I’m working with two database tables and trying to combine them using a LEFT JOIN operation. Here’s my current query:
SELECT DISTINCT emp.badge_number, proj.project_code
FROM project_files proj
LEFT JOIN employee_data emp ON emp.employee_id = proj.employee_id
AND lower(emp.department) LIKE N'%dev-team-alpha%'
WHERE proj.project_code IN ('A1205.pdf','B3847.pdf','C4921.pdf','D7103.pdf');
The results I’m getting look like this:
badge_number project_code
--------------------------------
NULL B3847.PDF
NULL C4921.PDF
NULL D7103.PDF
DEV-EMP192 C4921.PDF
DEV-EMP205 D7103.PDF
I have two main issues here. First, the file A1205.pdf is completely missing from my results. Second, I’m seeing duplicate NULL entries for C4921.PDF and D7103.PDF when I only want one row per file.
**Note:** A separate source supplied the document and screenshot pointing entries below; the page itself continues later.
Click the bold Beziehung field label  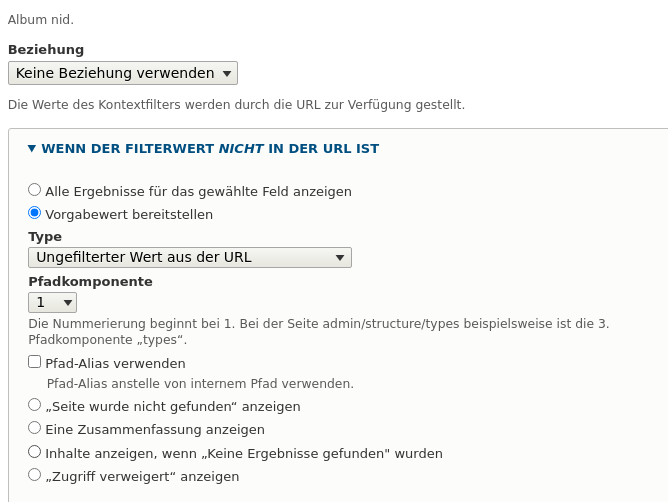click(46, 49)
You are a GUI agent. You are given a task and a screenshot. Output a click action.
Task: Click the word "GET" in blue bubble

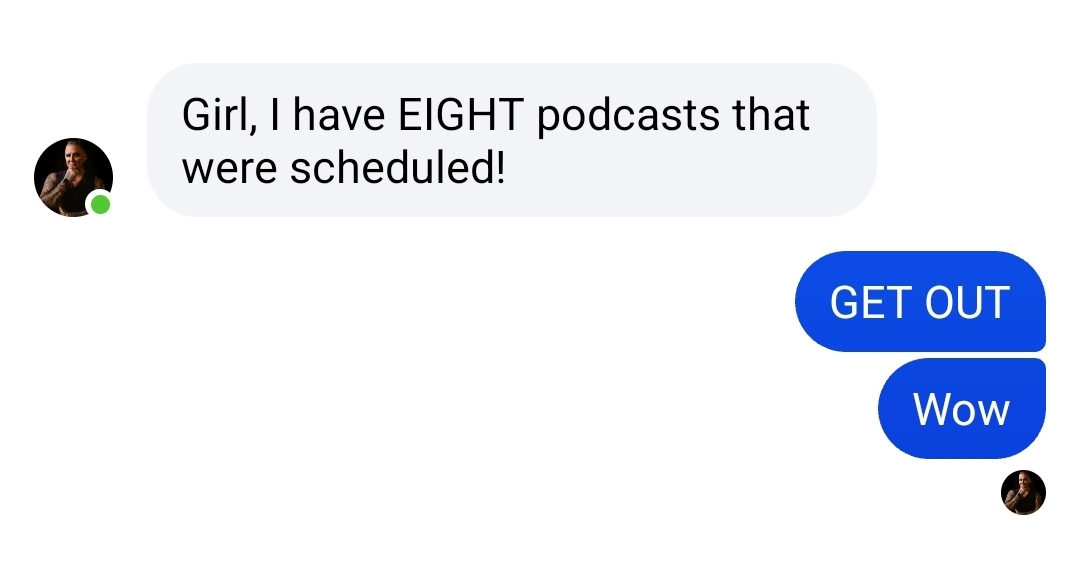click(x=871, y=302)
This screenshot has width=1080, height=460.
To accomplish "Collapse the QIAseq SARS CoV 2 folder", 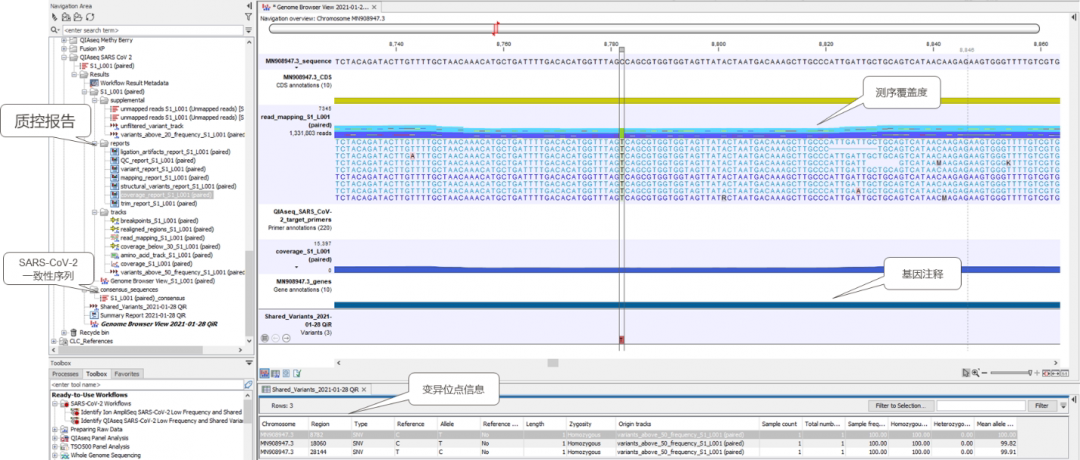I will point(63,58).
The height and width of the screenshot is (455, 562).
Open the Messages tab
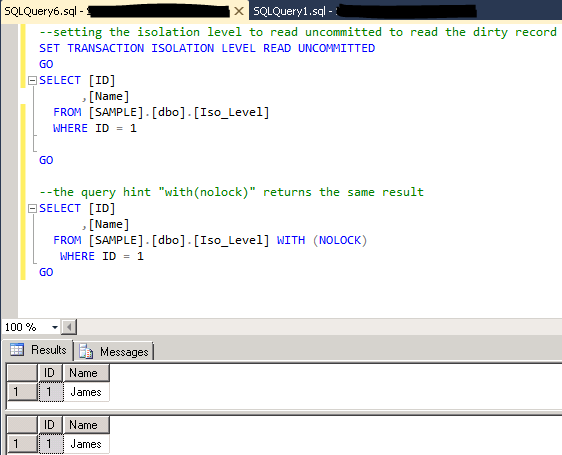click(114, 351)
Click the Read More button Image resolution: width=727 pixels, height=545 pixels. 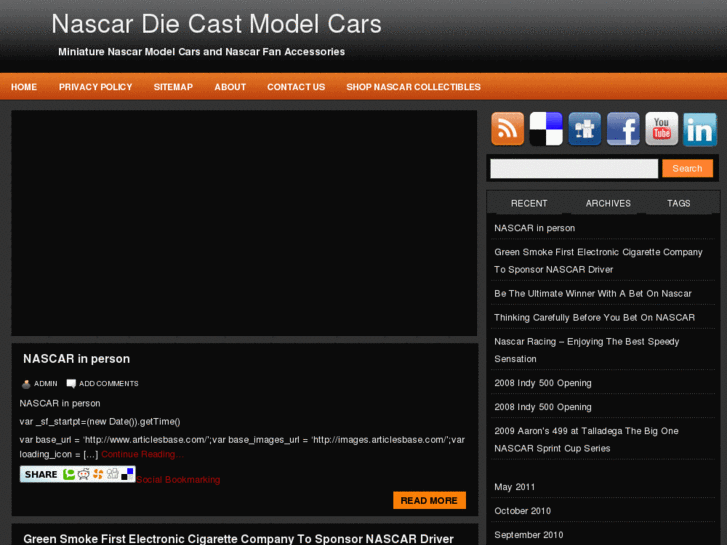[429, 500]
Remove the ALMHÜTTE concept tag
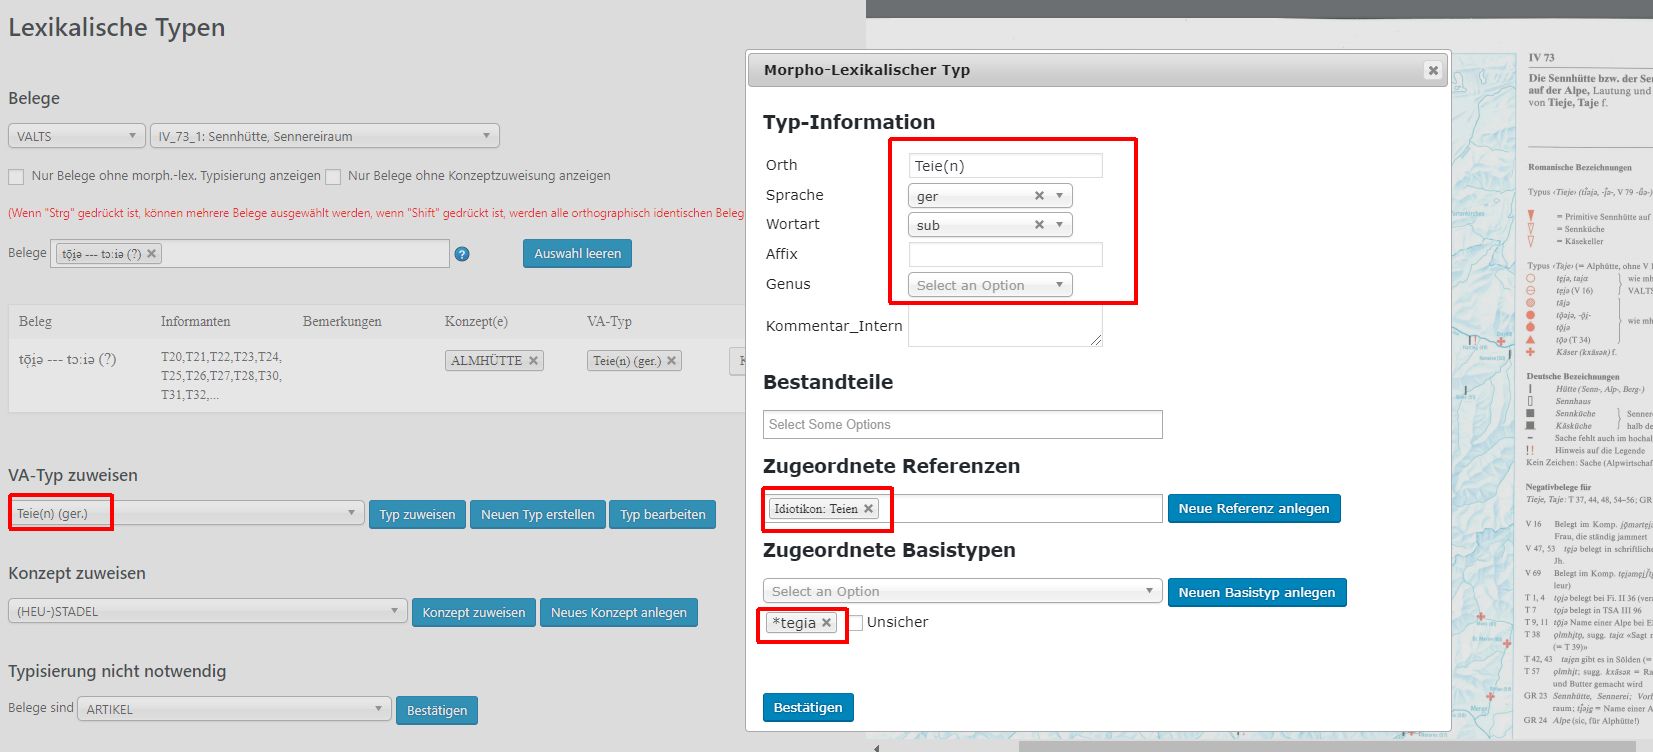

What I actually want to see is:
badge_number project_code
--------------------------------
NULL A1205.PDF
NULL B3847.PDF
DEV-EMP192 C4921.PDF
DEV-EMP205 D7103.PDF
How can I modify my query to get these results without the duplicates?
You’re getting multiple NULL rows because there are several employee records per project that don’t match your ‘dev-team-alpha’ filter. When the LEFT JOIN fails to find a matching employee, SQL creates a NULL row - but if there are multiple non-matching employees for the same project, you get multiple NULL rows.
Here’s how to fix it - filter the employee data first, then join with distinct project records:
SELECT
CASE WHEN emp.badge_number IS NOT NULL THEN emp.badge_number ELSE NULL END as badge_number,
proj.project_code
FROM (
SELECT DISTINCT project_code, employee_id
FROM project_files
WHERE project_code IN ('A1205.pdf','B3847.pdf','C4921.pdf','D7103.pdf')
) proj
LEFT JOIN (
SELECT employee_id, badge_number
FROM employee_data
WHERE lower(department) LIKE N'%dev-team-alpha%'
) emp ON emp.employee_id = proj.employee_id;
This eliminates the duplicate NULL issue by ensuring you only get one row per project.
Hmm, interesting! First thing - is A1205.pdf actually in your project_files table? Also, how many employees are linked to each project? I’m wondering if you’ve got multiple employees per project, which would explain those null duplicates when the join fails.
your WHERE clause is totally filtering out A1205.pdf - it prolly doesn’t have any employee records. try a subquery to grab distinct projects first, then left join with employees. this’ll work better and stop those annoying duplicate nulls.